具体方法如下:培养基配制,取浸泡2-3天的废弃烟叶浸提原液5-15mL于500mL三角瓶中,添加自来水95-85mL,加2.5g琼脂粉,pH自然,摇匀后,用15磅高压灭菌30分钟。培养基灭菌结束后,冷至60℃时,趁热分别倒双层皿,制成固体培养基备用。按微生物分离常规方法将不同稀释度的烟叶样品0.2mL涂布平皿后,置50℃恒温箱培养48h,检查菌落出现情况。用本方法分离到50℃-60℃还具有生理活性的微生物菌株,则得到本发明所菌株YN91和菌株YN114、YN113、YN104、YN105。
使用菌株YN114和菌株YN91,在瑞士比欧50L全自动发酵罐上,进行工艺参数优化实验。
使用本发明方法分离的高温菌菌株YN114在固体培养基上形成乳白色菌落,不透明,边缘不整齐,中央微隆,质地褶皱,通常比较干。菌体长平均约为3.3μm,宽平均约为1.4μm,电镜照片如图1。最适生长温度50℃,产生蛋白酶,发酵液的蛋白酶活力达到28.25U/mL。
使用本发明方法分离的菌株YN91在固体培养基上形成乳白色菌落,不规则,不透明,质地褶皱,边缘呈波浪状。菌落形态随培养基的干湿度变化较大,潮湿时,菌落易扩散呈粘质,表面呈奶油状,但大多数情况下,菌落粗糙有皱褶,中央突出,边缘不规则。菌体生长迅速,在油镜下观察,YN91透明发亮,呈短杆状,不产芽孢,2.6μm-1.1μm,电镜照片见图2。菌株YN91属于恶臭假单胞菌(Pseudomonas pridus)。产生淀粉酶,最适生长温度55℃培养30小时,发酵液的酶活为7840U/mL。

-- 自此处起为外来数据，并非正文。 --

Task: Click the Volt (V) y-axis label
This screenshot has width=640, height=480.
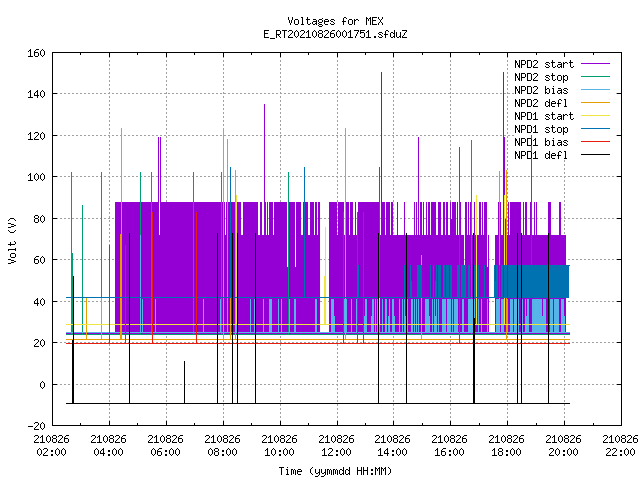Action: pos(13,241)
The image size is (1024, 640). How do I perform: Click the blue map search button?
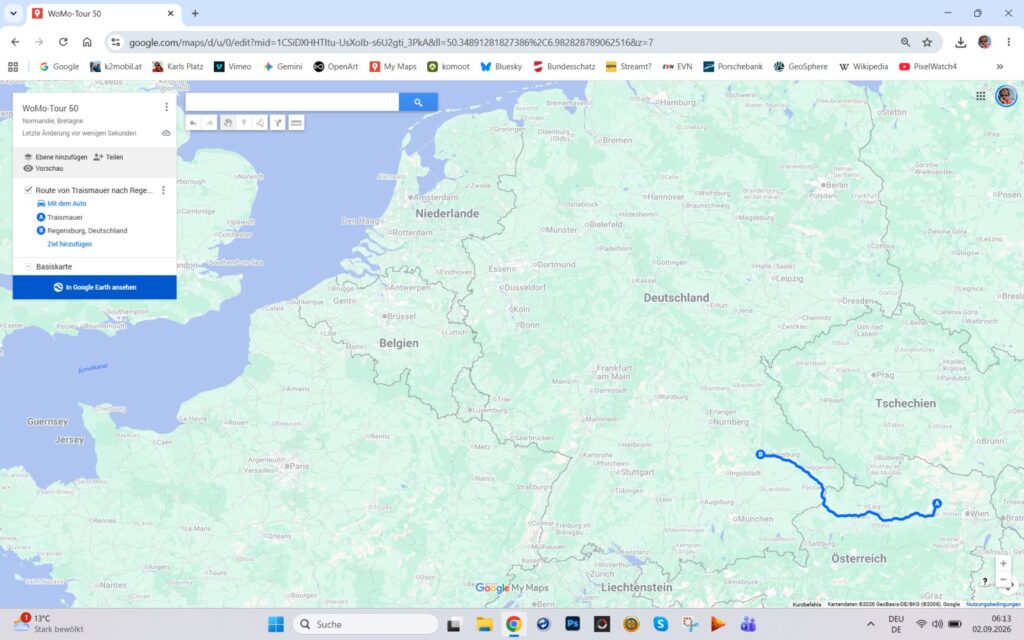click(418, 102)
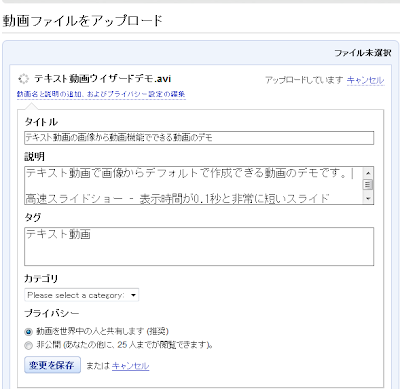Click the upload progress spinner icon
The height and width of the screenshot is (389, 400).
coord(23,79)
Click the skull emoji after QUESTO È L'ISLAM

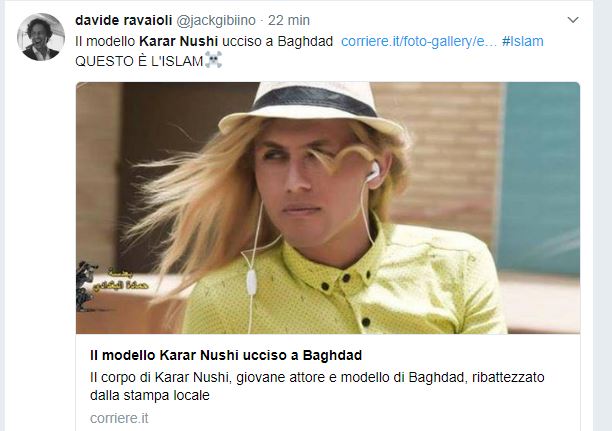213,60
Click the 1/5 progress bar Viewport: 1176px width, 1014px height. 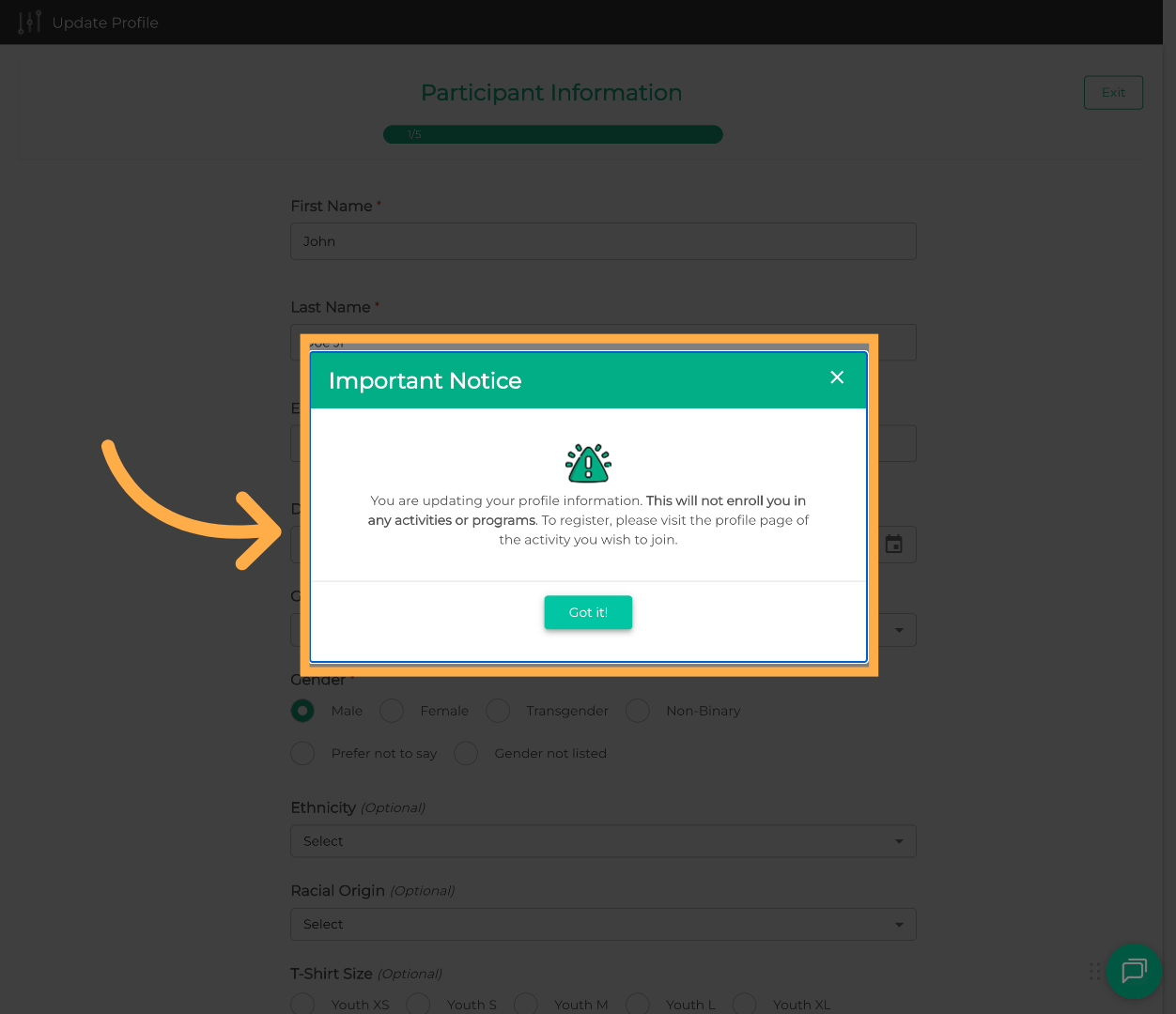point(552,134)
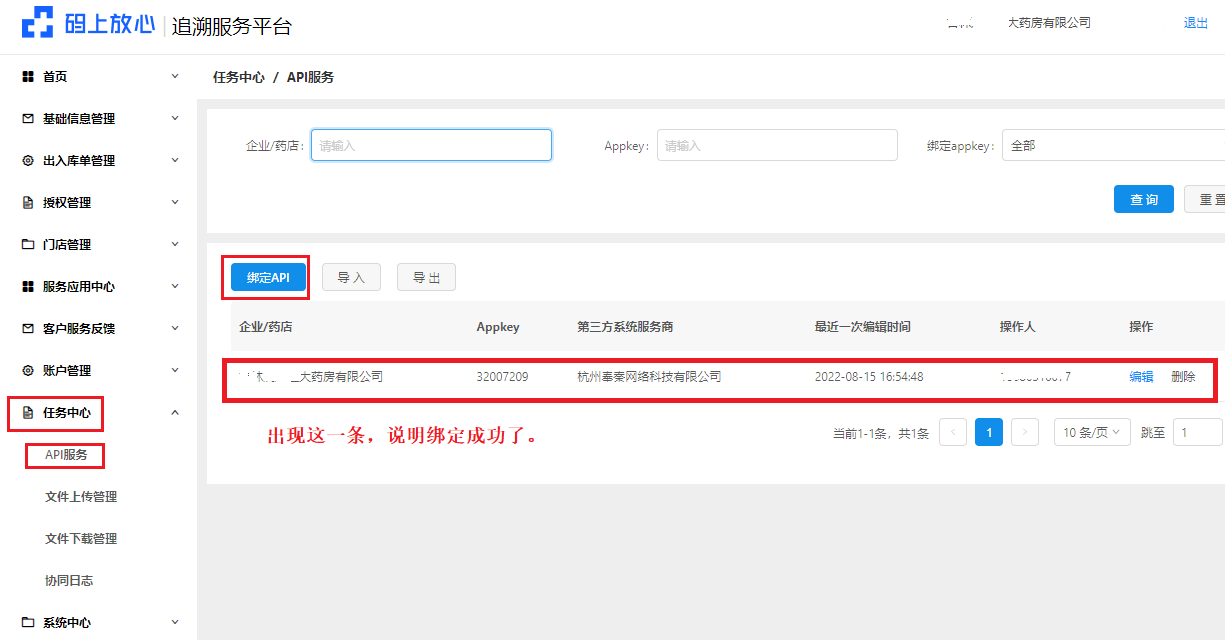The width and height of the screenshot is (1225, 640).
Task: Click the 服务应用中心 grid icon
Action: 28,287
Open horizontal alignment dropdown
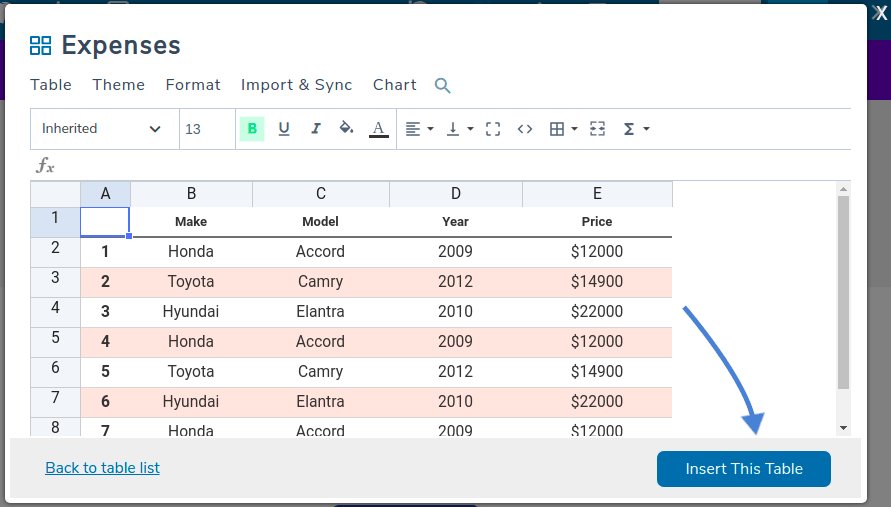 [x=419, y=129]
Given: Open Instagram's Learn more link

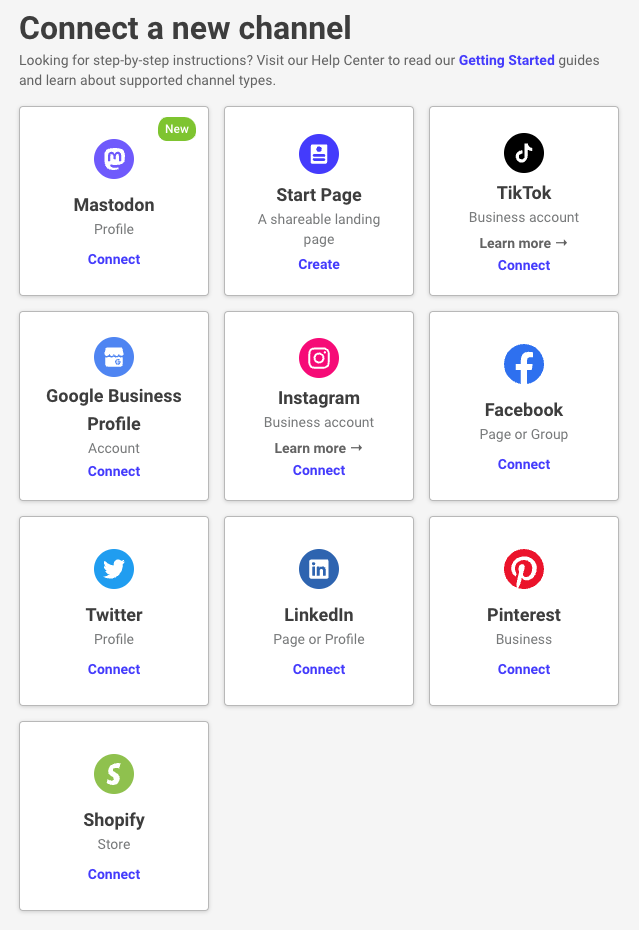Looking at the screenshot, I should pyautogui.click(x=319, y=448).
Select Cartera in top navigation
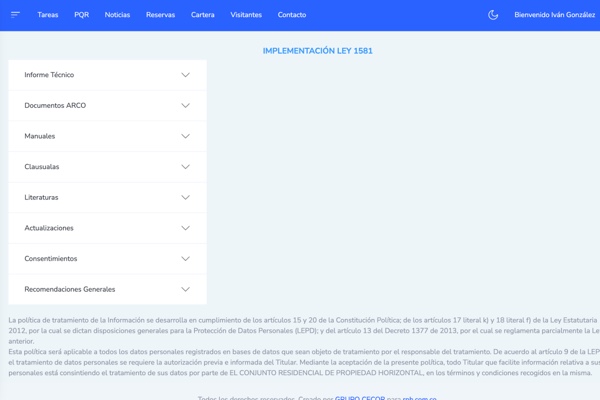 tap(203, 15)
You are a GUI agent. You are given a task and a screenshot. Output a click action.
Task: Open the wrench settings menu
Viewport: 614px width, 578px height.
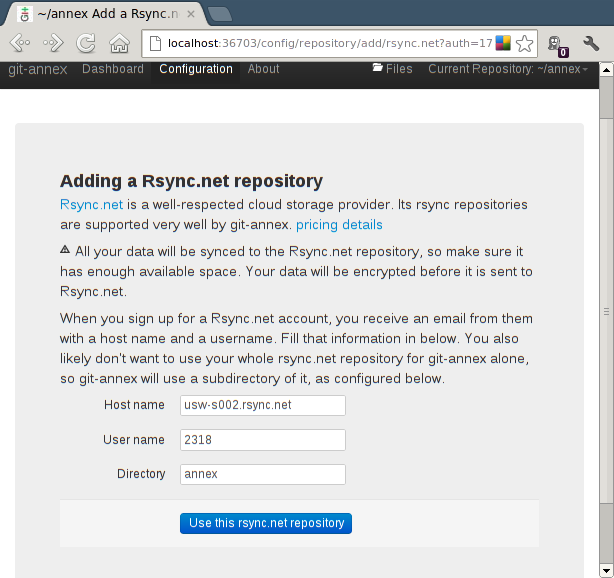(591, 43)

使用本发明制备的纯烟叶浸提液培养基与细菌培养基、马丁氏培养基考察了醇化期K326品种的C3F等级(中部烟叶等级)和B2F等级(上部烟叶等级)烟叶中微生物的数量及主要类群。结果表明:①纯烟叶浸提液培养基100%为细菌,平均数量为37cfu×103/g。②细菌培养基:细菌占95.43%,真菌占1.42%,放线菌占3.15%。平均数量分别为细菌94cfu×104/g,真菌14cfu×103/g ,放线菌31cfu×103/g。③马丁氏培养基:细菌占96.95%,真菌占0.83%,放线菌占2.22%。平均数量分别为细菌17.5cfu×105/g,真菌15cfu×103/g,放线菌40cfu×103/g。
从陈化烟叶获得的微生物数量情况看,三类微生物在醇化烟叶中的数量分布状况是:细菌(97.5%)>放线菌(1.79%)>真菌(0.75%),与国内外研究报道的结果近似。所不同的是用纯烟叶浸提液培养基分离培养仅有细菌生长,且数量比其它培养基低1-2个数量级,较真实地反映了烟叶表面微生物的存在状况。
在50L比欧全自动发酵罐中,使用“纯烟叶浸提液固体平板高温分离烟叶表面微生物的方法”则步骤A分离的产淀粉酶高温菌菌种YN105种子培养液150mL,接种入装量2.4Kg经粉碎处理的废弃烟叶和30L自来水经121-126℃、0.11-0.13MPa下25-35分钟灭菌的发酵罐培养基中,搅拌速度120rpm,培养温度控制在50±5℃,发酵至46小时时,添加过滤除菌的硫酸锰30g,搅拌2小时后,放罐分装入塑料瓶,密封备用。产品保存半年,活菌数大于500×108cfu/mL,淀粉酶活性为2960U/mL。
本发明在发酵结束前向发酵液中添加0.1%-0.5%的MnSO4搅拌15分钟后立即放罐、用桶分装后密封即成微生物制剂成品。由于此工艺中发酵液全部被制成制剂,所以该发酵工艺不产生任何污染物。成品使用时,用清水稀释1倍后喷施。使用量:10000mL/亩。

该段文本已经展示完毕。